Die Hände immer im Griff
Was den Körpersprache-Experten am meisten an der Merkel-Raute beeindruckt: "Sie schafft es immer und überall, ihre Fingerspitzen ganz sanft aneinanderzulegen. Jeder andere würde irgendwann beginnen, die Finger zu verschränken, sich die Hände zu reiben, damit zu spielen. Und das ist insofern interessant, weil es darauf schließen lässt, dass sie zumindest scheinbar in sich ruht und nicht so leicht oder zumindest später in eine Stressreaktion kommt als das Volk - und genau das suchen wir bei einem Alphatier. Egal ob Mann oder Frau: In einer Notsituation will ich jemanden an der Spitze haben, der noch immer cool ist, wenn ich schon längst in Panik verfalle."
Allerdings mache die Kanzlerin damit auch einen Fehler: "Sie pflegt diese Handhaltung in der Öffentlichkeit jetzt schon ein Jahrzehnt oder länger, und zwar fast ausschließlich. Hätte sie da zwischendurch einmal Abwechslung hineingebracht, wäre diese Raute nie so eklatant aufgefallen und so zum Thema geworden. So ist es zu eindimensional.
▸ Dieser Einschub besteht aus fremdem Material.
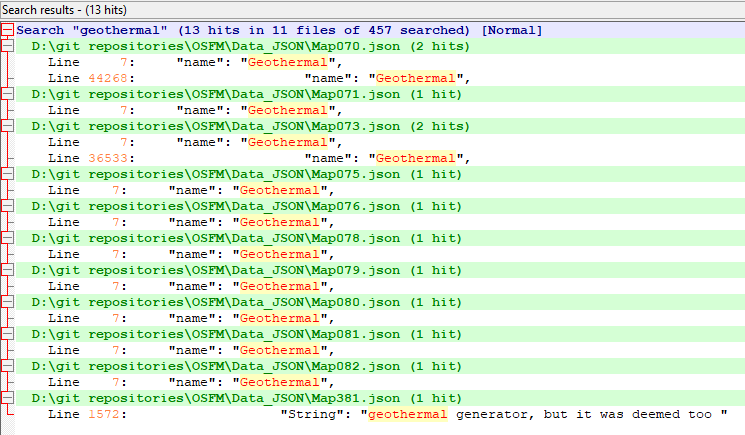The width and height of the screenshot is (745, 435).
Task: Collapse the Map070.json results group
Action: coord(6,46)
Das müssten ihre Berater eigentlich wissen, die ihr diese Handhaltung offensichtlich empfohlen haben, weil sie selbst bisher keine schlüssige Erklärung dazu gegeben hat."
Überhaupt könnte sich Merkels unbewegte Körperhaltung allmählich rächen, warnt Verra: "Opel wird verkauft, die AfD wird stärker, die EU macht Sorgen, es kommt eine Stimmung auf, wie wir sie in Österreich vor zwei Jahrzehnten hatten, als Jörg Haider groß wurde. Und plötzlich gehen Merkels Zustimmungsraten nach unten. Denn in so einer Situation wollen die Wähler Politiker, die auch einmal auf den Tisch hauen. Das war ja auch Trumps Erfolgsgeheimnis im Wahlkampf, dass er genau die Wut offen gezeigt hat, die seine Wähler in sich hatten." Aufgrund ihrer unbewegten Mimik und Körpersprache wisse man hingegen bei Merkel oft nicht, woran man bei ihr sei. "Man fragt sich da: Bewegt sie das überhaupt, wenn sie beschimpft wird? Diejenigen, die sich alleine gelassen glauben, fühlen sich von ihr nicht emotional aufgefangen, wie es bei den Populisten der Fall ist. Und das könnte noch ein großes Problem werden."